## Problem requirements
Every entry is to be set down a second time, precisely as written.

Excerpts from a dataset

·····

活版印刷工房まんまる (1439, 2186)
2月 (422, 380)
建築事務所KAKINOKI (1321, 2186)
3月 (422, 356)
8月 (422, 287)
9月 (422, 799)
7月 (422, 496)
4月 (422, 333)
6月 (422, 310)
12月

·····

## Output for this task
活版印刷工房まんまる (1439, 2186)
2月 (422, 380)
建築事務所KAKINOKI (1321, 2186)
3月 (422, 356)
8月 (422, 287)
9月 (422, 799)
7月 (422, 496)
4月 (422, 333)
6月 (422, 310)
12月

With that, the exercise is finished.